In order to comply, additional costs and potential loss of income will amount to more than R500m in 2023, while investment in cold storage technology and capacity of nearly R1.4bn will be required to enable full compliance. This follows the R200m in additional costs the industry was forced to spend in 2022, when the regulations were introduced in the middle of the export season, causing major disruptions of orange shipments to the EU for a number of weeks.

The local industry faced a tough season in 2022, adds Chadwick, where a surge in farming input prices and transport costs, as well as astronomical shipping price hikes, resulted in already tight margins for citrus producers being squeezed to the point where only one in five farms made a positive return. Should the new regulation be enforced in 2023, many growers and the jobs they sustain are unlikely to survive.

Crucial economic contributor

The citrus industry sustains 140,000 jobs and brings in R30bn in export revenue annually.

"With the EU refusing to budge on the matter, the CGA calls on President Ramaphosa to use his reply to the Sona debate tomorrow as an opportunity for the South African government to draw a line in the sand by announcing that they will proceed with convening a WTO Panel."

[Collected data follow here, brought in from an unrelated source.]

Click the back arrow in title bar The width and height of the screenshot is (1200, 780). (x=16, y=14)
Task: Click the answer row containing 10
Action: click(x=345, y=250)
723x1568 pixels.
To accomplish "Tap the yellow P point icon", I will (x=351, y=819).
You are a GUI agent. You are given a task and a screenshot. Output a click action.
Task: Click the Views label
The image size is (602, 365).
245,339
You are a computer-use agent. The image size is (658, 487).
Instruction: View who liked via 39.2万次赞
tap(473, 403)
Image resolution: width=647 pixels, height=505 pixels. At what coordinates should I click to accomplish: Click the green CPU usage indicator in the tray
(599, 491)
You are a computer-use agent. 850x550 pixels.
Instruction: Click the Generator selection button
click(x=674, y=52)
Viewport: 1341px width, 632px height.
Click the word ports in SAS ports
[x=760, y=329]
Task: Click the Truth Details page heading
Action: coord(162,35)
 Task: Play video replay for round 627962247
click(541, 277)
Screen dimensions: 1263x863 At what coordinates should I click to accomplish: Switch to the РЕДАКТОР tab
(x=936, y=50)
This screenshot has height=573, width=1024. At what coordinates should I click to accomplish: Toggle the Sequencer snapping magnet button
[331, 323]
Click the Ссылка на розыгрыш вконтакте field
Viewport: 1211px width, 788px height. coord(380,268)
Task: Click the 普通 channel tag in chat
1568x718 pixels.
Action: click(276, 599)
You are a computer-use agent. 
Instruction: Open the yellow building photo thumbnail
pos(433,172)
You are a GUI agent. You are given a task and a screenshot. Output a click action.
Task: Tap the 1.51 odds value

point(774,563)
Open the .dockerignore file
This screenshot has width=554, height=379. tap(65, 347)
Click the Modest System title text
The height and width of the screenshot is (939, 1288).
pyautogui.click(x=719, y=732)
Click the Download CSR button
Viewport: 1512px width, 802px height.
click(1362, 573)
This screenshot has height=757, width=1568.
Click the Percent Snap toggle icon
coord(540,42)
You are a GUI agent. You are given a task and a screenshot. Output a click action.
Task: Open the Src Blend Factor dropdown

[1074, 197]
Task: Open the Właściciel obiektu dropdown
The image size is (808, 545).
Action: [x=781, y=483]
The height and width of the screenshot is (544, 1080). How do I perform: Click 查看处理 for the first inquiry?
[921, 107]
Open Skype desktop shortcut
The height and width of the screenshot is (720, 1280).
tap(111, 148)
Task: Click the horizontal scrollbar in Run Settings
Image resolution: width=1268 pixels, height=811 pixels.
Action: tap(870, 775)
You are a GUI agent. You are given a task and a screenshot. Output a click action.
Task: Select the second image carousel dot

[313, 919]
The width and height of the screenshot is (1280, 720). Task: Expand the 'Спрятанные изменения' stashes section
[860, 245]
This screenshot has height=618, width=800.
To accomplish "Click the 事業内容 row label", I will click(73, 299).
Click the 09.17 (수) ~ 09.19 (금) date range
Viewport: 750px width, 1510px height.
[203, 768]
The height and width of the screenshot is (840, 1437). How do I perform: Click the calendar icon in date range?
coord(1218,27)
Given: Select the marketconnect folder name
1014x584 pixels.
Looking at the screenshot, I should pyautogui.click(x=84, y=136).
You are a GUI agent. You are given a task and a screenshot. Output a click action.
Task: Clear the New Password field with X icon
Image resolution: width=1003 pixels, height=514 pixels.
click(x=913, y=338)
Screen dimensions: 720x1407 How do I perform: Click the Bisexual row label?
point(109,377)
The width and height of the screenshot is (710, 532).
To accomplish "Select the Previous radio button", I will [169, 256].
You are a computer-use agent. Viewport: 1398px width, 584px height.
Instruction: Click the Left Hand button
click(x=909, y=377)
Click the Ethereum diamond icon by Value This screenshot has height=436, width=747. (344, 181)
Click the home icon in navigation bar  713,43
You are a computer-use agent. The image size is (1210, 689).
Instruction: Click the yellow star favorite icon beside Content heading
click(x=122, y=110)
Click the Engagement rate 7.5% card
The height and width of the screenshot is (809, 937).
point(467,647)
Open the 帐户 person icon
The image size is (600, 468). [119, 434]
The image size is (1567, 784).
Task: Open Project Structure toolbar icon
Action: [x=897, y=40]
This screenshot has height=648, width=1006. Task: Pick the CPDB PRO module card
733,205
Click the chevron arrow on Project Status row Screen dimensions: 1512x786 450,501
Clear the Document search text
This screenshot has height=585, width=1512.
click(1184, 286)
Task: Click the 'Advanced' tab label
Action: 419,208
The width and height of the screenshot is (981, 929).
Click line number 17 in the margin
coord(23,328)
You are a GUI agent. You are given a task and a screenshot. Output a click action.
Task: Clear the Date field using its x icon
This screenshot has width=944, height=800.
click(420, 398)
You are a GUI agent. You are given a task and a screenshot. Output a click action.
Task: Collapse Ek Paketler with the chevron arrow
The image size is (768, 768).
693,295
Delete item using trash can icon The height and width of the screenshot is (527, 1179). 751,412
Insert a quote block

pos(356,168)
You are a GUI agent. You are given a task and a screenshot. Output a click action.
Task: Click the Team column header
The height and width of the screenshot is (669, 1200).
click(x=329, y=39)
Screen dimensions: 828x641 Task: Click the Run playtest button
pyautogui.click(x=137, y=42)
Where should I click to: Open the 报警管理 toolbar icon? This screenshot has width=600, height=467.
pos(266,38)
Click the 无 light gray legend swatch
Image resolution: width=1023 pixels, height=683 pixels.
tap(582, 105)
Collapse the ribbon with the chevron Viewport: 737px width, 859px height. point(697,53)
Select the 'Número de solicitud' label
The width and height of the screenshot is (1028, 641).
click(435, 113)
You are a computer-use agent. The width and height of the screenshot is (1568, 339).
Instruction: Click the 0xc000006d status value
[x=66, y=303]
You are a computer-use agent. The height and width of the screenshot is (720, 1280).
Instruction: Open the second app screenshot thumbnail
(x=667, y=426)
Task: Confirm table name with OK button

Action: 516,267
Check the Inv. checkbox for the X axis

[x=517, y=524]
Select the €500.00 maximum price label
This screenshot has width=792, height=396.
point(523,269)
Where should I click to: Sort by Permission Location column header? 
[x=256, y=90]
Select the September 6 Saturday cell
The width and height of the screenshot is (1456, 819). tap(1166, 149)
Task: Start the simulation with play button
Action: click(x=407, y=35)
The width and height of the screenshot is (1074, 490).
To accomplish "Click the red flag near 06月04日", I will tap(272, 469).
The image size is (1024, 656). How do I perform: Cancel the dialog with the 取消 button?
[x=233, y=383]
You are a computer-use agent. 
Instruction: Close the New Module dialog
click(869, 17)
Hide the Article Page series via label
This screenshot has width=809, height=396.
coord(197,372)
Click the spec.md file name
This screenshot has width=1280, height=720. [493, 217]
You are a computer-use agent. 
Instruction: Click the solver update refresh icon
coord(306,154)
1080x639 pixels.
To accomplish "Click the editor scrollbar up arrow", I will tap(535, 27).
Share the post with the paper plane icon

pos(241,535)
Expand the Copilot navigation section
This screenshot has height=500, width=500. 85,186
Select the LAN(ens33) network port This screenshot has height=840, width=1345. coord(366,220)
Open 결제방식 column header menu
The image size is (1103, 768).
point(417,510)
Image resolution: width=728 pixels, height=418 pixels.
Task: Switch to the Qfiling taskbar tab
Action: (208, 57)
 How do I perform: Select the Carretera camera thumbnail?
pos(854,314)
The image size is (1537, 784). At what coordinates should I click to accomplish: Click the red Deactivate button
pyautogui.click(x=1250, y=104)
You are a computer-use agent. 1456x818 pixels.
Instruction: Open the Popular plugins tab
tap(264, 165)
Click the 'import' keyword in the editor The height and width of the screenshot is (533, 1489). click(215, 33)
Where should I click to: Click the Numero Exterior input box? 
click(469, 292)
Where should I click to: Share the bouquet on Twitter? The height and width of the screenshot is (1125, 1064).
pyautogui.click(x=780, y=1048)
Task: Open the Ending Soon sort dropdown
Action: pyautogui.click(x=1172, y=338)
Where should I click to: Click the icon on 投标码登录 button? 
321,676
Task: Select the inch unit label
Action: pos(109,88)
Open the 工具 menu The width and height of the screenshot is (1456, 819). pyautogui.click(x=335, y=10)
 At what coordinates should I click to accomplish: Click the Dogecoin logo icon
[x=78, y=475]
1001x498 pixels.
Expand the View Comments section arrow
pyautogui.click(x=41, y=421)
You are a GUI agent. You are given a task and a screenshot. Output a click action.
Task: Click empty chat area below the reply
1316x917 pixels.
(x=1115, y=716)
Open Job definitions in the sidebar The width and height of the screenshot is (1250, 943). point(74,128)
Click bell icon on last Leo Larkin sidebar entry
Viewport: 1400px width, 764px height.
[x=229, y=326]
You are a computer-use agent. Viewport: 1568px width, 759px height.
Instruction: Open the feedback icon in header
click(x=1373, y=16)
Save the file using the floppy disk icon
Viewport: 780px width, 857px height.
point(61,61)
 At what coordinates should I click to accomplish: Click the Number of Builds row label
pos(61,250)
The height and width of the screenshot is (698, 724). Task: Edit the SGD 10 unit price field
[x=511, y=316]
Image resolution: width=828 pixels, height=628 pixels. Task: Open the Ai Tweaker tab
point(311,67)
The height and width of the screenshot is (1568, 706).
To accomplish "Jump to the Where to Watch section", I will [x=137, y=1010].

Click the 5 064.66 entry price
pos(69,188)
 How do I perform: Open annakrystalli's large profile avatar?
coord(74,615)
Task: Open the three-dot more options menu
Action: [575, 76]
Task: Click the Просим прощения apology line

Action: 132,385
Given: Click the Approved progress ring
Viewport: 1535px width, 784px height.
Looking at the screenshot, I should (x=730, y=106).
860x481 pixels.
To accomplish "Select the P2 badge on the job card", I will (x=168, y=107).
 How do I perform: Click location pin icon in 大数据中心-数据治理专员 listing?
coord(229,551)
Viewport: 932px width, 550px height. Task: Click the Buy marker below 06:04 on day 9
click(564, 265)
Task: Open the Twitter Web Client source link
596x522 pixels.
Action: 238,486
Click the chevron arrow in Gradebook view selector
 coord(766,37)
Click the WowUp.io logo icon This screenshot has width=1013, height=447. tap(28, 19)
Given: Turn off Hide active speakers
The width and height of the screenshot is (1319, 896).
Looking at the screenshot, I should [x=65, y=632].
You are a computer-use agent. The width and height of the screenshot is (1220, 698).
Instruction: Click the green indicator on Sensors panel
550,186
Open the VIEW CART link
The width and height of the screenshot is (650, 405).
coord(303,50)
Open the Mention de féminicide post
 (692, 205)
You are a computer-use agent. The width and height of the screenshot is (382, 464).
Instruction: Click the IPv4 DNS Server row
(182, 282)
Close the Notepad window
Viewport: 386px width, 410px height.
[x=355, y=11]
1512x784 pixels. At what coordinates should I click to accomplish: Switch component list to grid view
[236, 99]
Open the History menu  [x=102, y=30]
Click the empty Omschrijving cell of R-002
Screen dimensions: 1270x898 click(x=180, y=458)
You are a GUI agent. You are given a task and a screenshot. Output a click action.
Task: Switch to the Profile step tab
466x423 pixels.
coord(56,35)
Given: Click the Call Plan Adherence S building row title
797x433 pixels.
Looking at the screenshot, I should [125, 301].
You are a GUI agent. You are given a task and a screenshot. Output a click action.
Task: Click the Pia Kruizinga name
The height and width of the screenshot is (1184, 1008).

"The CGA remains committed to working with government to protect the livelihoods of growers and their employees, as well as the entire value chain that relies on the local citrus industry. We cannot allow what is clearly a politically motivated move by the Spanish citrus industry to block South African citrus imports to the EU, to decimate our industry and the economic contribution it makes to the country," concludes Chadwick.